Apache Spark integration for Rulebricks — apply decision-table based rules to Spark DataFrames at scale.
Project description
Rulebricks Spark
Apache Spark integration for Rulebricks. Apply decision-table based rules to Spark DataFrames at scale.
from rulebricks_spark import solve
scored = solve(
spark.table("breach_reports"),
rule="breach-triage",
api_key=dbutils.secrets.get("rulebricks", "api_key"),
)
scored.display()
Rule outputs overwrite existing columns, or automatically create new ones. Works in any PySpark environment — Databricks, EMR, Synapse, or a local cluster.
Why
Changing business & policy logic shouldn't live in notebooks or SQL CASE statements. Rulebricks enables business users to directly author & manage decision tables in a visual UI, with versioning, audit logs, and test suites. rulebricks-spark then lets your Spark pipelines consume those rules at scale without wrapping the HTTP API yourself.

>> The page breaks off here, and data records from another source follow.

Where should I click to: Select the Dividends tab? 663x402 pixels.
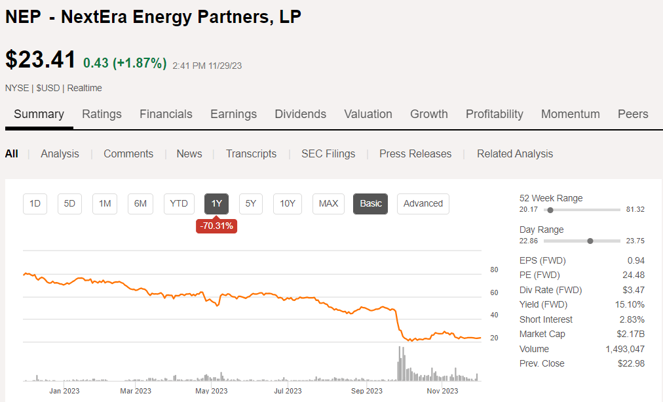coord(300,113)
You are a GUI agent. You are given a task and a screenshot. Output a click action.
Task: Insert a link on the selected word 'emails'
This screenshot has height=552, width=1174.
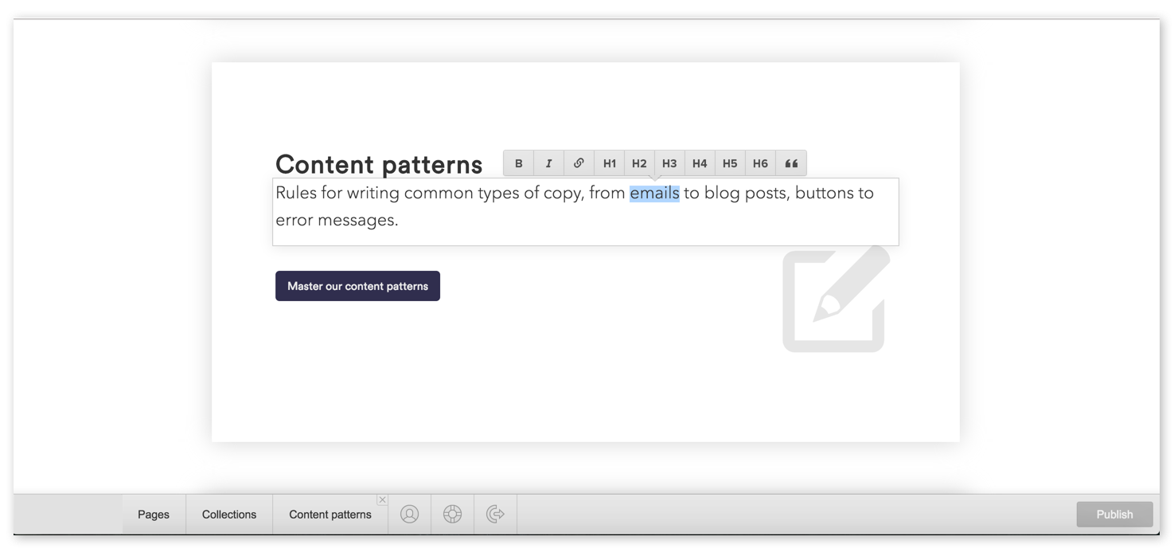point(579,162)
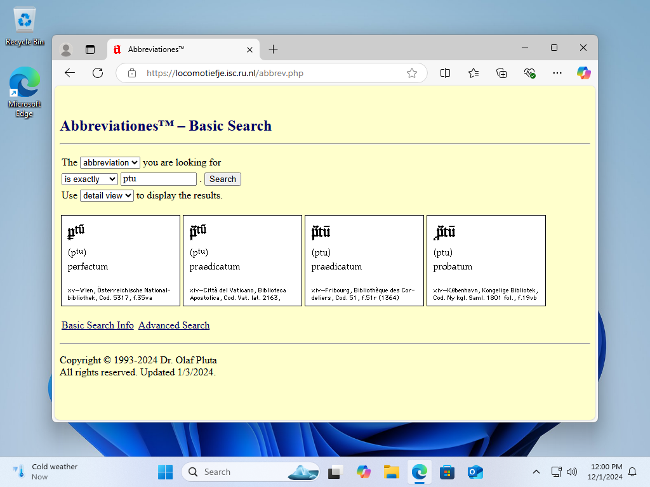This screenshot has height=487, width=650.
Task: Open the tab actions menu icon
Action: (x=90, y=49)
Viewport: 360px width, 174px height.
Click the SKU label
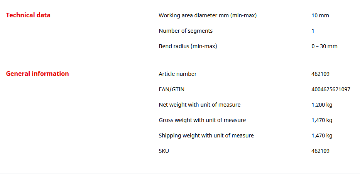pyautogui.click(x=164, y=151)
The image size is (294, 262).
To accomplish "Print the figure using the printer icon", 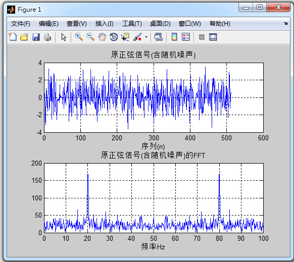I will point(47,37).
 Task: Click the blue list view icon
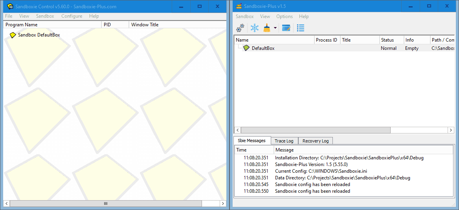pos(301,28)
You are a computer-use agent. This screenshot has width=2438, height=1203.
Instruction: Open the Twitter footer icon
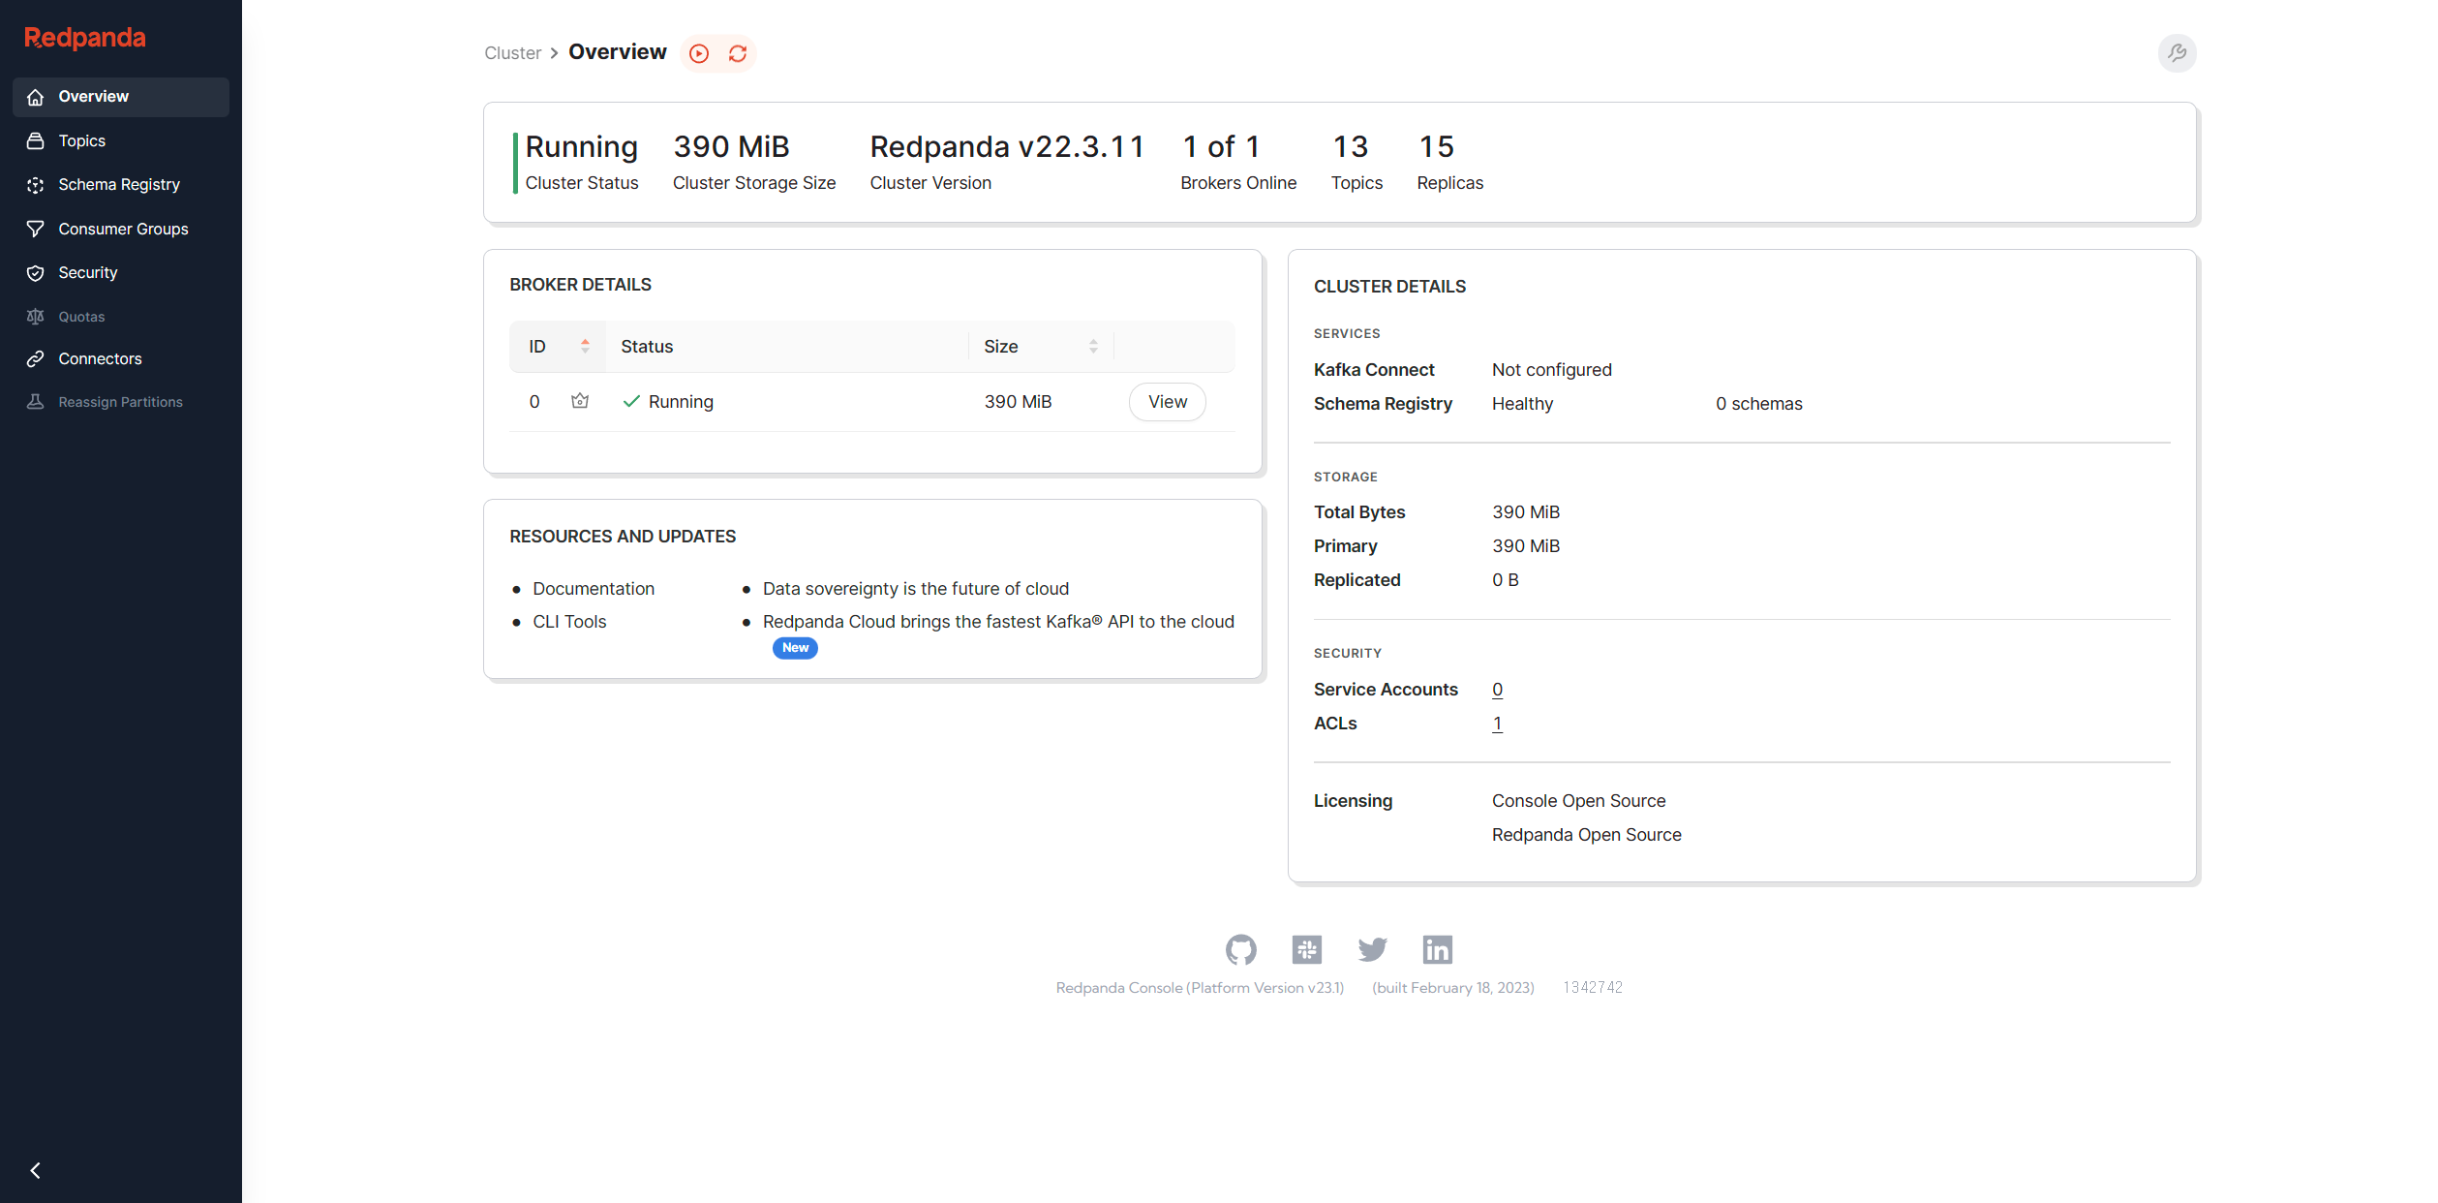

Edit a rule in the Rulebricks UI. Rerun your notebook. Different results, no code change.
Install
pip install rulebricks-spark
Databricks
In a notebook cell:
%pip install rulebricks-spark
dbutils.library.restartPython()
Or install as a cluster library (PyPI source, package rulebricks-spark) so every notebook on the cluster has it available.
Quickstart
from rulebricks_spark import solve
df = spark.table("claims_raw")
scored = solve(
df,
rule="claims-triage",
api_key=dbutils.secrets.get("rulebricks", "api_key"),
)
scored.write.mode("overwrite").saveAsTable("claims_scored")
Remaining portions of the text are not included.